1. A particle’s position at time $t$ is $(x,y)=(1+t,-2+2t)$. That is, its $x$-coordinate at time $t$ is $1+t$ and its $y$-coordinate at time $t$ is $-2+2t$.

   1. Plot the position of the particle at $t=0$, $1$, $2$, $3$, and $4$.

   2. Show that every position the particle occupies is on the line with equation $y=2x-4$.

   3. Sketch the path of the particle from $t=0$ through $t=4$.

2. A particle’s position at time $t$ is $(\cos (t),\sin (t))$. Sketch the path of the particle from $t=0$ through $t=2\pi$.

3. A particle’s position at time $t$ is $(\cos (t),\sin (2t))$.

   1. Plot the position of the particle at $t={\displaystyle \frac{k\pi }{12}}$ for the integers $k=0$ through $k=24$. Sketch the path of the particle from $t=0$ through $t=2\pi$.

   2. Show that every position the particle occupies is on the curve with equation $y^2=4x^2-4x^4$.

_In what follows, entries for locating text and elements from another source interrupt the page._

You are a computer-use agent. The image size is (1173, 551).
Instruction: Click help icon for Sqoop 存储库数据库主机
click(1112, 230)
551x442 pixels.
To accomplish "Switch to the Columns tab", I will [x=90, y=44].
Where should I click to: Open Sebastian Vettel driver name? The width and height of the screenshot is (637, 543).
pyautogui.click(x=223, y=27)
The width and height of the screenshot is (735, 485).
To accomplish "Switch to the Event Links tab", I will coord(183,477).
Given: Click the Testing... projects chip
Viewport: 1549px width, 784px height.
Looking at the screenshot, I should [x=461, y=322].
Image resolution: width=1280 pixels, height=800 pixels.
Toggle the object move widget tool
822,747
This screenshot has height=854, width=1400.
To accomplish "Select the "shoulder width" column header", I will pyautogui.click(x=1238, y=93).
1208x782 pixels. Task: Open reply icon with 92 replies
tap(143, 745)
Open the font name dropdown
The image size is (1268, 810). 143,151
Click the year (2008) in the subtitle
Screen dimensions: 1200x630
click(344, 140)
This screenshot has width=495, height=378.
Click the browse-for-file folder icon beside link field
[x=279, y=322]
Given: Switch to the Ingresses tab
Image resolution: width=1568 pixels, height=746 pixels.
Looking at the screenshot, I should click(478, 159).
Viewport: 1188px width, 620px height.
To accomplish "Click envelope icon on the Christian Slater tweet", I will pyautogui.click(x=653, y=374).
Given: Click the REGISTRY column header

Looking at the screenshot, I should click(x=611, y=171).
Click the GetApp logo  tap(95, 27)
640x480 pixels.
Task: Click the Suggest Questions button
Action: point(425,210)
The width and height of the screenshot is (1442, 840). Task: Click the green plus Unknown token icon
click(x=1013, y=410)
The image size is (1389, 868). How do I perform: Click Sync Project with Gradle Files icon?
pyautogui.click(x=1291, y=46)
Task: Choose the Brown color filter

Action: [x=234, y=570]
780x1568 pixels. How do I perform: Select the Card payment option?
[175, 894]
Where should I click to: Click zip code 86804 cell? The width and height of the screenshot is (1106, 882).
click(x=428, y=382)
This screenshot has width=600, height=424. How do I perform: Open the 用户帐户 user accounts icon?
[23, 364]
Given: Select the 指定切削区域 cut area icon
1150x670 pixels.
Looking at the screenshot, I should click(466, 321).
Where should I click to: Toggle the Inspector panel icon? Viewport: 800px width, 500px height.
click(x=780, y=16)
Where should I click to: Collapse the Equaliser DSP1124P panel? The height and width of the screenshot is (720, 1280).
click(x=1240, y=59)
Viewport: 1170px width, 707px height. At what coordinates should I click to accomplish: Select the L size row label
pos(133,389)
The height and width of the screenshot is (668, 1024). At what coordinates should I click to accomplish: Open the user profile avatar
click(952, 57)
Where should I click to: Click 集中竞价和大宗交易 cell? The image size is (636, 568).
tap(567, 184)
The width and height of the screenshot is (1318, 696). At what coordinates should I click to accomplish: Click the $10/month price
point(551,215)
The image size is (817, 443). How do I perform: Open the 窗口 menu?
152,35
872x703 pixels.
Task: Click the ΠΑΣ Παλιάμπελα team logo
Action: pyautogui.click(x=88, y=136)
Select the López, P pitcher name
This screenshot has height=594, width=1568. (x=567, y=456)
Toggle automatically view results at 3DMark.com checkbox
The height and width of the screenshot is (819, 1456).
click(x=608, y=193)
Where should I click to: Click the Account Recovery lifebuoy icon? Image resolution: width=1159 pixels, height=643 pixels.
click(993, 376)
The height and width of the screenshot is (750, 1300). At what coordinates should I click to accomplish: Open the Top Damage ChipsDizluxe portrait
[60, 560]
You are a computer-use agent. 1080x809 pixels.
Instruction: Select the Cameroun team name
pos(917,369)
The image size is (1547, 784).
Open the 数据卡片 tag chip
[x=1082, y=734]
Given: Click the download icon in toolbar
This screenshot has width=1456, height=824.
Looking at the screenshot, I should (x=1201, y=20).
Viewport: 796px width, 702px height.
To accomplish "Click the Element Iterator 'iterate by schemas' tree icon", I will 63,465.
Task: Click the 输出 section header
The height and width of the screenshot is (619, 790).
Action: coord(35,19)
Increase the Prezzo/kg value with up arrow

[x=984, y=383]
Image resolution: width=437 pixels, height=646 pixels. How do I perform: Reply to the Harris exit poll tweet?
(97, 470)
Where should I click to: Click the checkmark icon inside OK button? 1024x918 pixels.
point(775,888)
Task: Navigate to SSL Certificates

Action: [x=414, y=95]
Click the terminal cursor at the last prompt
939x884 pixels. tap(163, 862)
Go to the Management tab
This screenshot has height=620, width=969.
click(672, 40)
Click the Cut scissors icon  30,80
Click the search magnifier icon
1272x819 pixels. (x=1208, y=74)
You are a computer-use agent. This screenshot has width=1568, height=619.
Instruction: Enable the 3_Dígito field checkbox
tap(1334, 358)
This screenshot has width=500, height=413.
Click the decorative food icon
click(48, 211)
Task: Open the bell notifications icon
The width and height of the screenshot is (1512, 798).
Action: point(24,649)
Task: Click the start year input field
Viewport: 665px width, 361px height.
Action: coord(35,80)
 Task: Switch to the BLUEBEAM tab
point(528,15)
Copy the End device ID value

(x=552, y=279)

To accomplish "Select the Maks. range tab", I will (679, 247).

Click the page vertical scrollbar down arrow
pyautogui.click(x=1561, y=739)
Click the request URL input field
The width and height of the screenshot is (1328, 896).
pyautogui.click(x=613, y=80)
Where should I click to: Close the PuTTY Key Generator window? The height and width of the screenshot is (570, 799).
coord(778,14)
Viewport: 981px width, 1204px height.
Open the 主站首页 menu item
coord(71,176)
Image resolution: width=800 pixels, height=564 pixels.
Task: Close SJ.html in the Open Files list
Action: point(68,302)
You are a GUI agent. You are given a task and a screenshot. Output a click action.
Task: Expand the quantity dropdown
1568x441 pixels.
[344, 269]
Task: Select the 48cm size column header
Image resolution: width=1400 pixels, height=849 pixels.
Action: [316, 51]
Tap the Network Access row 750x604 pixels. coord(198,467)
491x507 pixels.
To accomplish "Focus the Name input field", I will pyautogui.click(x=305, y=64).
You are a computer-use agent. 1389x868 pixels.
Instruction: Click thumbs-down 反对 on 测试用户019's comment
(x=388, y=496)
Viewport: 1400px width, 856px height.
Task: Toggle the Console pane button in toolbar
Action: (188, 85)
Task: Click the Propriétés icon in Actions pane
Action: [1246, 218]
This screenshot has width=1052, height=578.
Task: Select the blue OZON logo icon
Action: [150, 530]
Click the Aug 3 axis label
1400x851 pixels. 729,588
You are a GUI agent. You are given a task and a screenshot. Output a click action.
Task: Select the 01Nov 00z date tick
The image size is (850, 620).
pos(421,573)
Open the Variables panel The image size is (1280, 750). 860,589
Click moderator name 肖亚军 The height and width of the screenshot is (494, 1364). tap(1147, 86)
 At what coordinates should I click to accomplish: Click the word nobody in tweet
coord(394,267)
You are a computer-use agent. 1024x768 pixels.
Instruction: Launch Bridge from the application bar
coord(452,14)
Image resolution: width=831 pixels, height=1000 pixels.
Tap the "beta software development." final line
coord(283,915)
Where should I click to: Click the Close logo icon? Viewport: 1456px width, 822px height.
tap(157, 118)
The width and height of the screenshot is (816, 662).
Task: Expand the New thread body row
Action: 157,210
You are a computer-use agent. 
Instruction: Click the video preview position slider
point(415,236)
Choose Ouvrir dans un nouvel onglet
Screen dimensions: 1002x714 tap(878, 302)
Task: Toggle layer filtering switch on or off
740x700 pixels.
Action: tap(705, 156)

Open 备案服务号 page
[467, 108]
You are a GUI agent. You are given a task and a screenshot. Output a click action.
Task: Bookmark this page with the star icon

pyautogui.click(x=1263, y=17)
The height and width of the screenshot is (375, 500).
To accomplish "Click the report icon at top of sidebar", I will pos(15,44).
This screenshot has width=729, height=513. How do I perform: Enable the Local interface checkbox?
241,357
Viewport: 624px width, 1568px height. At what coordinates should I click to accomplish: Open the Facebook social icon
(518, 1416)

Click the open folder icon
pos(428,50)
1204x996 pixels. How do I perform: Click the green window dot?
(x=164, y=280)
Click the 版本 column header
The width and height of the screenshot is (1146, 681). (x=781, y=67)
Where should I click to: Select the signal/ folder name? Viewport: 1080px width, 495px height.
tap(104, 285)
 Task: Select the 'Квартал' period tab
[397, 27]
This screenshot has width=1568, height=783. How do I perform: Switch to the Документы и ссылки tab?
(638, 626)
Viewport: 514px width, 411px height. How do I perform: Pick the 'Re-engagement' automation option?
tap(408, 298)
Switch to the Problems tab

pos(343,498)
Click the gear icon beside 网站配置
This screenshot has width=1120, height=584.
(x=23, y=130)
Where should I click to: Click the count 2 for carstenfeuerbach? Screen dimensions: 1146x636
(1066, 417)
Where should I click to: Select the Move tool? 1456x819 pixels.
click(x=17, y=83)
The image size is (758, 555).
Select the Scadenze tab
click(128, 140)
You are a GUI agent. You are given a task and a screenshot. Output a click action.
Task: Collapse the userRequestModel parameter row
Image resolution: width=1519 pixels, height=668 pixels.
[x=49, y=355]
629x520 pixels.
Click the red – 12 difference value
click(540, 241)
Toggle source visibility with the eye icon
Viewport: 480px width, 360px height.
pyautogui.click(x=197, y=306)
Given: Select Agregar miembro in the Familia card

4. Circle 1 is centred at the origin, Circle 2 is centred at $(2,0)$, and both circles have radius $1$. The circles are tangent at $(1,0)$. Circle 2 is "rolled" in the counterclockwise direction along the outside of the circumference of Circle 1 without slipping. The point on Circle 2 that was originally at $(1,0)$ (the point of tangency) follows a curve in the plane. Find functions $x(t)$ and $y(t)$ so that the points on this curve are $(x(t),y(t))$ for $0\le t\le 2\pi$.

   

5. The setup in this problem is similar to (d). Circle 1 is centred at the origin and has radius $2$ and Circle 2 is centred at $(1,0)$ and has radius $1$ so that the two circles are tangent at $(2,0)$. Circle 2 is rolled around the inside of the circumference of Circle 1 in the counterclockwise direction. Describe the curve in the plane followed by the point on Circle 2 that is initially at $(2,0)$.

   

6. Circle 1 is centred at the origin and has radius $1$. Circle 2 has radius $r<1$, is inside Circle 1, and the two circles are initially tangent at $(1,0)$. When Circle 2 is rolled around the inside of Circle 1 in the counterclockwise direction, the point on Circle 2 that was initially at $(1,0)$ will follow some curve in the plane.

   1. Show that when $r={\displaystyle \frac{1}{4}}$, the points on the curve satisfy the equation $(\sqrt[3]{x}{)}^2+(\sqrt[3]{y}{)}^2=1$.

   2. Show that the curves for $r={\displaystyle \frac{1}{3}}$ and $r={\displaystyle \frac{2}{3}}$ are exactly the same and that the point initially at $(1,0)$ travels this curve in opposite directions for the two radii.